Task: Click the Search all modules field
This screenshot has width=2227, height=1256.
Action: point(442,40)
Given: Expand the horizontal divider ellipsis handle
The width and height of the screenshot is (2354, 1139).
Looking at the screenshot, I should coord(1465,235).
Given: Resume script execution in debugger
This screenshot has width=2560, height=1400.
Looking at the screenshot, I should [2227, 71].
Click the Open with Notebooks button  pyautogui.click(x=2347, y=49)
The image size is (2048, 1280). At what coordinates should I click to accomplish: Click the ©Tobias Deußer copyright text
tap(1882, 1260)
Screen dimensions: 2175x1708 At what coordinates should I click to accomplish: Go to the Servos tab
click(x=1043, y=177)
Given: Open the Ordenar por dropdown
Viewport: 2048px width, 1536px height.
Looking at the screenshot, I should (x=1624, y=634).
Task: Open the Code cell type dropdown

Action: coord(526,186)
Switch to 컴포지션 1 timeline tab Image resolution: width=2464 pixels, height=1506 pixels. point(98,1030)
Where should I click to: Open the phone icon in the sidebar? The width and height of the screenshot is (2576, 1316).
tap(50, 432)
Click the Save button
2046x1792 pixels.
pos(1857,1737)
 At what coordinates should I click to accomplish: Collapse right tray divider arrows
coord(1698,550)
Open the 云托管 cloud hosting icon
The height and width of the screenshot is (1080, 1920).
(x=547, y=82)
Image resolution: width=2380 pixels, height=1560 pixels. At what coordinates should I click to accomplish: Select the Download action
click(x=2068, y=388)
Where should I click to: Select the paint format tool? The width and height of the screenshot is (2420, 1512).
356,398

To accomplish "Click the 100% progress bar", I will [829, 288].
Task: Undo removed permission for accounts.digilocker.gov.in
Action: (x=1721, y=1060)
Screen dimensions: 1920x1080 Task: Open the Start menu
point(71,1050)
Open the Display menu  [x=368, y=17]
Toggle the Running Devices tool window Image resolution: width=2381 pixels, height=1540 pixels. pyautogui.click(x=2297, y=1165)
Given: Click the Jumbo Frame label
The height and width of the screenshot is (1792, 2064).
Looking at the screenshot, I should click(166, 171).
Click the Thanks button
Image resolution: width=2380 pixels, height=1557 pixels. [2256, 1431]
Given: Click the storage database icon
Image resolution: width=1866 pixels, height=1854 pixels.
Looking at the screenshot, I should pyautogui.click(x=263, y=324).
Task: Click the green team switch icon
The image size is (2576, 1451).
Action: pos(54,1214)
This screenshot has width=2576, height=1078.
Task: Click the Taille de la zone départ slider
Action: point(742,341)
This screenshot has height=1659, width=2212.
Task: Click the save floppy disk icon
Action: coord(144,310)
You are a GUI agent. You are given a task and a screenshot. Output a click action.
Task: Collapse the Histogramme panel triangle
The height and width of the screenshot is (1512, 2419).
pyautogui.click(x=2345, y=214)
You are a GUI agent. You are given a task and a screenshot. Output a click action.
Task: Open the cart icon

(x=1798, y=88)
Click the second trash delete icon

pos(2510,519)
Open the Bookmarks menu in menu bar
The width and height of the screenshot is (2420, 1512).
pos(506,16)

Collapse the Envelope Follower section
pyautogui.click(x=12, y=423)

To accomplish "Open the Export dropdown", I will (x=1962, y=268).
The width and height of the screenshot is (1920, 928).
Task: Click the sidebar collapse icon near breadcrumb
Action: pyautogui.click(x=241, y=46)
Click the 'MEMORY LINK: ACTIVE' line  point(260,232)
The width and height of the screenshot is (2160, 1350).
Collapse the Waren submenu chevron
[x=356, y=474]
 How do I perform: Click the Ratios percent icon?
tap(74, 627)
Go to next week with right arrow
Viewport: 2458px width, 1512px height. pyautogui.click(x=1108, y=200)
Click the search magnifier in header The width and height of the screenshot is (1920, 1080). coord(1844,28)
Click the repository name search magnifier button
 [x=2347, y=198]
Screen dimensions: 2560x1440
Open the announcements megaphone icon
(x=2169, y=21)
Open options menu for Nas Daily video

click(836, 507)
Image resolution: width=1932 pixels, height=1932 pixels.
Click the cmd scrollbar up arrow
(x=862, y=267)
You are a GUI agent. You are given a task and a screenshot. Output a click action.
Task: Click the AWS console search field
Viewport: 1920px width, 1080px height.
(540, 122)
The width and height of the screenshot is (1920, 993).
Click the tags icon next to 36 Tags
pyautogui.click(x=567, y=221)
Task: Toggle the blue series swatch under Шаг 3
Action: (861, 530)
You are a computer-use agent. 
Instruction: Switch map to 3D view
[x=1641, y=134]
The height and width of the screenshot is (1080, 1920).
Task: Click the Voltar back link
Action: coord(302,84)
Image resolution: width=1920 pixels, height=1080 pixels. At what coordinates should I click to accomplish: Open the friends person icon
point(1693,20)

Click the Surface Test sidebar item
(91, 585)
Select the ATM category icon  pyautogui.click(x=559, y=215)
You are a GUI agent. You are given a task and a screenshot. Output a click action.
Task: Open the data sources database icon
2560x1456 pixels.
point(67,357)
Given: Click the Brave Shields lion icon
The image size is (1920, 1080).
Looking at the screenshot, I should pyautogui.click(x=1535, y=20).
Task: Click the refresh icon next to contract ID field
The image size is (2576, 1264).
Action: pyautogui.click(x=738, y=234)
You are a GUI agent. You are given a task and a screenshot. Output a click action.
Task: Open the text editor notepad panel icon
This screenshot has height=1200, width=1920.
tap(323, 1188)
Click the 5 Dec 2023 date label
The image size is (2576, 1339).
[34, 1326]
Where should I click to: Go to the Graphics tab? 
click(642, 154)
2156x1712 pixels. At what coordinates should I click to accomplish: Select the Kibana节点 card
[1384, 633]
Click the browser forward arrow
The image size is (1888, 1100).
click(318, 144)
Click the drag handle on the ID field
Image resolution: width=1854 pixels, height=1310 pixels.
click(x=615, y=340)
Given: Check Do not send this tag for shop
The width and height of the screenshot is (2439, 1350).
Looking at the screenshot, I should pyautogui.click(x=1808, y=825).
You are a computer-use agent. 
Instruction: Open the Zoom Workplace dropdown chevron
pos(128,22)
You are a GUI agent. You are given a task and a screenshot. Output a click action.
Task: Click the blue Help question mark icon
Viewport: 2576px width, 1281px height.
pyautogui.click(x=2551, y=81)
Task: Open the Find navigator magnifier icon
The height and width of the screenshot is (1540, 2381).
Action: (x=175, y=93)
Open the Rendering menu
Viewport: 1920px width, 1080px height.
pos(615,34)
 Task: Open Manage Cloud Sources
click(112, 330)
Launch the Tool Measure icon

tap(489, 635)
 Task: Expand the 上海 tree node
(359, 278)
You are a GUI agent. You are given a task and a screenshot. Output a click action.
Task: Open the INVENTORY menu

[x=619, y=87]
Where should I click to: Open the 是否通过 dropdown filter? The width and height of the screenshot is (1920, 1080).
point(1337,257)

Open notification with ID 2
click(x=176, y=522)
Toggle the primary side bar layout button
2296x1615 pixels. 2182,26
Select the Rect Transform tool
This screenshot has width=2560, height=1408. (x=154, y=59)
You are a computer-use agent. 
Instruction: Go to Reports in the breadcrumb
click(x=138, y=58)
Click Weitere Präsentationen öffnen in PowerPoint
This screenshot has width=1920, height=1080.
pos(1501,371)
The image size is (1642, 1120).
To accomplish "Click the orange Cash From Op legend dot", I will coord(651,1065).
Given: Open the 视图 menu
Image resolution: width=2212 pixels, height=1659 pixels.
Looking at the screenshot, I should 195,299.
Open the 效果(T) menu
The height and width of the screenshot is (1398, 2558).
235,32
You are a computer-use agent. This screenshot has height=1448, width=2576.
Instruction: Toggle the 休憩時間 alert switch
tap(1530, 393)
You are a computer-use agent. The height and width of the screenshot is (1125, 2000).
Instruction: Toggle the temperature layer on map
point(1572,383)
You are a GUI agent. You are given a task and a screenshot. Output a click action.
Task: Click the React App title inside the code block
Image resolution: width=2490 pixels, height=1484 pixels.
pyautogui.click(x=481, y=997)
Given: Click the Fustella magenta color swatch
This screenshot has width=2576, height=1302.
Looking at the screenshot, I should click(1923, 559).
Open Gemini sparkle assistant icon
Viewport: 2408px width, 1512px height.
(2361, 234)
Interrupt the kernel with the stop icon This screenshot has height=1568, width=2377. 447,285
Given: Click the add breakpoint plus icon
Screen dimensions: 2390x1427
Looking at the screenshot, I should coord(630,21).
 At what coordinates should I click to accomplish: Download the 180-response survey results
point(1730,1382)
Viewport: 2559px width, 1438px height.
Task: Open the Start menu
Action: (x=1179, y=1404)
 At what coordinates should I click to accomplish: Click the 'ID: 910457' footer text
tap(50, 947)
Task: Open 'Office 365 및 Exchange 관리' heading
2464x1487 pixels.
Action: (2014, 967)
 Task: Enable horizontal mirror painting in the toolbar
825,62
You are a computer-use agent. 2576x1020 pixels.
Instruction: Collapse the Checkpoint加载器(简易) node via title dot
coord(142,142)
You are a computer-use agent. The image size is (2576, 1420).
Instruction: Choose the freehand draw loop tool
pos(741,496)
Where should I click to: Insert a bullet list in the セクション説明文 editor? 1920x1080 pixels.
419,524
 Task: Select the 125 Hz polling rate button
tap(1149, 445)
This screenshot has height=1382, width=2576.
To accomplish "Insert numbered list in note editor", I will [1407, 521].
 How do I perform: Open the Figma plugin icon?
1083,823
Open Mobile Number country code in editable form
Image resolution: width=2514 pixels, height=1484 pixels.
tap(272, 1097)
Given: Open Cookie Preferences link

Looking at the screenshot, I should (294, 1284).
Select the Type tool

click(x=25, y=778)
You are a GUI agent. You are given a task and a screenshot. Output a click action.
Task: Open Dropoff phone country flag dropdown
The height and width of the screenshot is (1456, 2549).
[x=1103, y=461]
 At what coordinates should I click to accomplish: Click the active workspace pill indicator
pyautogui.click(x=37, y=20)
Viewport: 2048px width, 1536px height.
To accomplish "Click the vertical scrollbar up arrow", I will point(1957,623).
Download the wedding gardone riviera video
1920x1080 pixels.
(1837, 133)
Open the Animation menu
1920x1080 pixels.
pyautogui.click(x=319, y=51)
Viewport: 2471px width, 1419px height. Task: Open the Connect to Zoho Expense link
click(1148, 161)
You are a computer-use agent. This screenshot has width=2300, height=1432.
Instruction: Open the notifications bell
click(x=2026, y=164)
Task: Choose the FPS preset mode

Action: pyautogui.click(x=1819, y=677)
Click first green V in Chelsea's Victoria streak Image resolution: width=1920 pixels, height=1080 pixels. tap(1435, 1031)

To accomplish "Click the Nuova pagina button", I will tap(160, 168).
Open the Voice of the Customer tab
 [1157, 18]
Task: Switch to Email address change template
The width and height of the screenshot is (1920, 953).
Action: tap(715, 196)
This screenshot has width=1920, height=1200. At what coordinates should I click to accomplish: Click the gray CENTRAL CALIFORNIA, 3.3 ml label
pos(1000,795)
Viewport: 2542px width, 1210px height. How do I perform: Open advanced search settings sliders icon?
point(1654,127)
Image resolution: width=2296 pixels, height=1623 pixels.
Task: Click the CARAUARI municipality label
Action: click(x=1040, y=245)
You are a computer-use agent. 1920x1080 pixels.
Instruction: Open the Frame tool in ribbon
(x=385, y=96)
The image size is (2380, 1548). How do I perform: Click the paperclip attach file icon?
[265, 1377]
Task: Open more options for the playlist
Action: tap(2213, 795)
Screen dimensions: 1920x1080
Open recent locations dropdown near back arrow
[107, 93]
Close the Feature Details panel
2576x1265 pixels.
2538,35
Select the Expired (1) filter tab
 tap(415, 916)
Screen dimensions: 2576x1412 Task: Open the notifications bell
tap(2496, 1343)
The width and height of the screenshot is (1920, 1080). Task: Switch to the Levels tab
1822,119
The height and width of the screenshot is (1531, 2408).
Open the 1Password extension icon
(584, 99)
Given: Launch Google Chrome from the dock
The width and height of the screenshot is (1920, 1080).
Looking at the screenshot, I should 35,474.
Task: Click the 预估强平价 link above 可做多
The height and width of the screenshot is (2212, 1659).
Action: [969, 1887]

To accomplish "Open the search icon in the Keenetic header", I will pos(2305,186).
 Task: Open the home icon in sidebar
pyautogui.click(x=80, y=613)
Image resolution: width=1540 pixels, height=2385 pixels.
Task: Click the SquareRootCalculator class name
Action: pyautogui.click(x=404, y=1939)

______________________________

• **What to produce**:
I'd like the lines above from the one with "Given: Expand the" up to and including the one with "Given: Resume script execution in debugger" copied exactly, with no other lines.

• **Completed exercise**:
Given: Expand the horizontal divider ellipsis handle
The width and height of the screenshot is (2354, 1139).
Looking at the screenshot, I should coord(1465,235).
Given: Resume script execution in debugger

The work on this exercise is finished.